Phase II study of porfiromycin vs mitomycin-c utilizing acute intermittent schedules

Abstract

A randomized prospective study of Mitomycin‐C and its N‐methyl derivative, Porfiromycin, was conducted. Thirty‐two patients with disseminated gastrointestinal cancer or other disseminated abdominal adenocarcinoma were treated with Mitomycin‐C 31 patients received Porfiromycin. Both drugs were given by acute intermittent bolus schedule (Mitomycin‐C, 22.5 mg/M^2^ or Porfiromycin, 75 mg/M^2^ every 6–8 weeks as a single bolus i.v. injection). Eleven patients (34%) who received Mitomycin‐C entered into partial remission. In 10 of the 31 patients (32%) receiving Porfiromycin, partial remission occurred. Analysis by tumor type demonstrated that in the Mitomycin‐C‐treated group responses occurred in 4 of 12 patients with colorectal carcinoma, in 4 of 9 with upper GI cancers, and in 3 of 11 with ovarian cancer.
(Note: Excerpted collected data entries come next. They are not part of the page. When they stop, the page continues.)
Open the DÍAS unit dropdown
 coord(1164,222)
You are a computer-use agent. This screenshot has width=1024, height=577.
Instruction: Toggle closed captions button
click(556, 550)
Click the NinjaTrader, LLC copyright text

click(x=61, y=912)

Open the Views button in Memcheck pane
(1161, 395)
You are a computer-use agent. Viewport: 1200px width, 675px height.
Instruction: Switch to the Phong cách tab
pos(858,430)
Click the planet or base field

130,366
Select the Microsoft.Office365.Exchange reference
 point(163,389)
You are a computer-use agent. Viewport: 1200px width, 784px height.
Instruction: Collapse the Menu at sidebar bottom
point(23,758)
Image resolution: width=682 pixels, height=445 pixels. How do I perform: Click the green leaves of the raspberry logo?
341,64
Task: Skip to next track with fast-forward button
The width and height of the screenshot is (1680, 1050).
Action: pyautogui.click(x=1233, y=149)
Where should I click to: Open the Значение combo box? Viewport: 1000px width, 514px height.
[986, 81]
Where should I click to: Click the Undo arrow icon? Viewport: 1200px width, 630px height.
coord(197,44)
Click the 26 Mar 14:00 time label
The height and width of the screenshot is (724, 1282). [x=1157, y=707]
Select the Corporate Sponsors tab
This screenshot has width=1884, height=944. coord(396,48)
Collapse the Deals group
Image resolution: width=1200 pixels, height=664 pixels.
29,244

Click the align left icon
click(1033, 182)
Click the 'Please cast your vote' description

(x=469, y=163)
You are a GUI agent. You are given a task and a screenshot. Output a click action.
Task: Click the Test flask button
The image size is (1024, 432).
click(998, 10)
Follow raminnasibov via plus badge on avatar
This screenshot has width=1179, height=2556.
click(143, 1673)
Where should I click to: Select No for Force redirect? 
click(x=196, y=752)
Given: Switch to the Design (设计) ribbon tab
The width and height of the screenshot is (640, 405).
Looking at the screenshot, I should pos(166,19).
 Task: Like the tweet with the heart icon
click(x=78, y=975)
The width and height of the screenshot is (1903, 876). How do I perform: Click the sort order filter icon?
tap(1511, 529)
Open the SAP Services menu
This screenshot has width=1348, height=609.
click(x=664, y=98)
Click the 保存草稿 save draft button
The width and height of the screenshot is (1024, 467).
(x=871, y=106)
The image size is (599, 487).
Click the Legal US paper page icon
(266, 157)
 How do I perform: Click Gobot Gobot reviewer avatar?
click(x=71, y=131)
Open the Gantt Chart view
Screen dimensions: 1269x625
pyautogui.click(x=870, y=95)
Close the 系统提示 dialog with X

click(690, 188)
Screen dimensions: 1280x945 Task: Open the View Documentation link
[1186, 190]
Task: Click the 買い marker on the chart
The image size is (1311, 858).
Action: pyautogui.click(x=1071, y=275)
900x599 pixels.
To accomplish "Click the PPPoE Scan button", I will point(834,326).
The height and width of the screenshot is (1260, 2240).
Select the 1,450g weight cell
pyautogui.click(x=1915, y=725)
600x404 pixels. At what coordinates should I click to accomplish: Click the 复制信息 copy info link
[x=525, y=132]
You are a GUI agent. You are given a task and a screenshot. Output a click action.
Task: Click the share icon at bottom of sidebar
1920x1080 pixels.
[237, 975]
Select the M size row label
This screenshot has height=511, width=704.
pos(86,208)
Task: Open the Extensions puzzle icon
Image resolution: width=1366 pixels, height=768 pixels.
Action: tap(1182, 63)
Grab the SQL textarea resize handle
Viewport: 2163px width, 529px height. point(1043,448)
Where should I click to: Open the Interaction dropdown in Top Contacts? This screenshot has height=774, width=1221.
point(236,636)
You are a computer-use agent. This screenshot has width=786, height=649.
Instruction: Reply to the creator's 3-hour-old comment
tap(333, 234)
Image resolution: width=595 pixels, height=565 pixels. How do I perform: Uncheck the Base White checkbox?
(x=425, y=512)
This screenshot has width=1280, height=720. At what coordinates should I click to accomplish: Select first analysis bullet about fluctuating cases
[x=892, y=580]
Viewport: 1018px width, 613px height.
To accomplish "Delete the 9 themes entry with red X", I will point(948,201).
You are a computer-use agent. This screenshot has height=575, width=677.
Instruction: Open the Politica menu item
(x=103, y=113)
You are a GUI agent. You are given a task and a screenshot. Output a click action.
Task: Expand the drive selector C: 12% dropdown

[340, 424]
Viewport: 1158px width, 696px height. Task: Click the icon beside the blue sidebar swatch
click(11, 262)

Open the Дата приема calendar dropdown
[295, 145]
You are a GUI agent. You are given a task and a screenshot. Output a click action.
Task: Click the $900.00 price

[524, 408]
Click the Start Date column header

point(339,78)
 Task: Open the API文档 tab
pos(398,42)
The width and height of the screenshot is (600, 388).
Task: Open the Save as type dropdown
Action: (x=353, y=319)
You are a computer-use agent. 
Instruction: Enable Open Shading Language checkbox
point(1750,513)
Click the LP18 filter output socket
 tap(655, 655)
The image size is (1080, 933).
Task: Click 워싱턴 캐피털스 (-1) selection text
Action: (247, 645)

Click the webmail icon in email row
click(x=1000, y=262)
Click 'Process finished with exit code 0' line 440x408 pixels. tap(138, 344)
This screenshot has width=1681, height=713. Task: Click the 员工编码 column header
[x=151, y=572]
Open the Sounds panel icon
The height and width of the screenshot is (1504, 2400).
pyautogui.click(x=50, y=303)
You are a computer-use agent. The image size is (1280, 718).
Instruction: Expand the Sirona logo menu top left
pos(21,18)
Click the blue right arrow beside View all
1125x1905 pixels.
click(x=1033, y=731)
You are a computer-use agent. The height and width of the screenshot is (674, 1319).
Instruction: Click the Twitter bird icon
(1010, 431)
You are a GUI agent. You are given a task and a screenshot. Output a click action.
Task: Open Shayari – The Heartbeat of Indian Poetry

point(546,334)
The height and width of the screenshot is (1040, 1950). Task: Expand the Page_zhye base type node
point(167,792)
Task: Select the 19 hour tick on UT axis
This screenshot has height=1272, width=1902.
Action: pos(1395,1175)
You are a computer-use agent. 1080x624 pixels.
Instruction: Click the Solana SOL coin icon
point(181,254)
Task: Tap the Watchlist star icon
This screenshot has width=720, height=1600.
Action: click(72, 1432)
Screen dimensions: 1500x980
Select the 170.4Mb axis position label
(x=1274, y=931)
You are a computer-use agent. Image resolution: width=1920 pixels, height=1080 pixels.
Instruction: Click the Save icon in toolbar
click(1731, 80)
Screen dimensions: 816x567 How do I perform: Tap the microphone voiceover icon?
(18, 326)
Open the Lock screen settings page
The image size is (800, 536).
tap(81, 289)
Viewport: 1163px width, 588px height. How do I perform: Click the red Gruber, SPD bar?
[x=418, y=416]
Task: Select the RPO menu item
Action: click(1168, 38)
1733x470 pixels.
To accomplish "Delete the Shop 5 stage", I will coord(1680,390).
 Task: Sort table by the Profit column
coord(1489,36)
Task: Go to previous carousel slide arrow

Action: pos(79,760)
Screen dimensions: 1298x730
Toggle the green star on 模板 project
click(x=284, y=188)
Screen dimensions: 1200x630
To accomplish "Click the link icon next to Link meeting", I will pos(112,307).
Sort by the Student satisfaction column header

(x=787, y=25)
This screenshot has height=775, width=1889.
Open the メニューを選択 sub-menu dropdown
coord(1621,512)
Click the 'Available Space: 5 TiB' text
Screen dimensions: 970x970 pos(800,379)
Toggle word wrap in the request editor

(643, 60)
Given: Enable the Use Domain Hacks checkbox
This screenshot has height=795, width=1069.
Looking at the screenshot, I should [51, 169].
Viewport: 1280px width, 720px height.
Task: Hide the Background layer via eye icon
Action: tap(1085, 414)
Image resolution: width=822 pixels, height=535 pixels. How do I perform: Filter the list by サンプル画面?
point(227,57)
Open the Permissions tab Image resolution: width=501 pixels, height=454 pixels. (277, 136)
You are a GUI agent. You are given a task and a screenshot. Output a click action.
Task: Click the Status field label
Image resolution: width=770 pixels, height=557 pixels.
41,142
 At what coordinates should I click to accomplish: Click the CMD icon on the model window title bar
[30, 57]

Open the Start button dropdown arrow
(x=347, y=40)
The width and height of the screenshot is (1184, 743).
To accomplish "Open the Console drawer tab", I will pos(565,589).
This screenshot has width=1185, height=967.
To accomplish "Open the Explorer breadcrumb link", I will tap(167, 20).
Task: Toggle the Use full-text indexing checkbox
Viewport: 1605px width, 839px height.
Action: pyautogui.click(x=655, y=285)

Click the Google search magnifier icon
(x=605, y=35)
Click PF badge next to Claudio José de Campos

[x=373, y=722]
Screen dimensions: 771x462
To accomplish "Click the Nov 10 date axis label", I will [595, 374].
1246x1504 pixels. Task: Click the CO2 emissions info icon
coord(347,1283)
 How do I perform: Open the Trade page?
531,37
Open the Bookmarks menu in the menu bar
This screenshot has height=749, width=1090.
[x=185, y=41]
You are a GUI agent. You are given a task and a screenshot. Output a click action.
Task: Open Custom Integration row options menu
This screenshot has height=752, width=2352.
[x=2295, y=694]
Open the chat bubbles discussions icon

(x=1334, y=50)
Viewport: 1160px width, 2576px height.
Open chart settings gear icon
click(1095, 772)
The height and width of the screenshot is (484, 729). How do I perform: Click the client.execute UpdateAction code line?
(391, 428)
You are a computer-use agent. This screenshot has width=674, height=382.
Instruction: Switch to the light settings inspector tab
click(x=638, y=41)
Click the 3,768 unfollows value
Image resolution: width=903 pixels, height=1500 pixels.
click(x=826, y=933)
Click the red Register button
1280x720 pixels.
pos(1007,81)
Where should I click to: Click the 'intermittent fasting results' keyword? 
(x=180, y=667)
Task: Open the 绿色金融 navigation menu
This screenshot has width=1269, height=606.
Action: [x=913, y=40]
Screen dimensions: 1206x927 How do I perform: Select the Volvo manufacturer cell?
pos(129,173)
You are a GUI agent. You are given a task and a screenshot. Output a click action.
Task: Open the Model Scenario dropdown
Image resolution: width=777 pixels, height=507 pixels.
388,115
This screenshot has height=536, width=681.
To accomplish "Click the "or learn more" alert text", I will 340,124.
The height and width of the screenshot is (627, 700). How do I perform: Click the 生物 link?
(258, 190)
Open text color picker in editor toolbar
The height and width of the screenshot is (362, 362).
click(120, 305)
Correspondingly in the Porfiromycin group responses occurred in 2 of 12 colorectal carcinoma patients, in 3 of 7 upper GI cancer patients, and in 5 of 12 ovarian cancer patients. Both drugs produced significant myelosuppression; however, Porfiromycin toxicity appeared more cumulative. Further clinical trial of Mitomycin in an acute intermittent bolus schedule appears justified.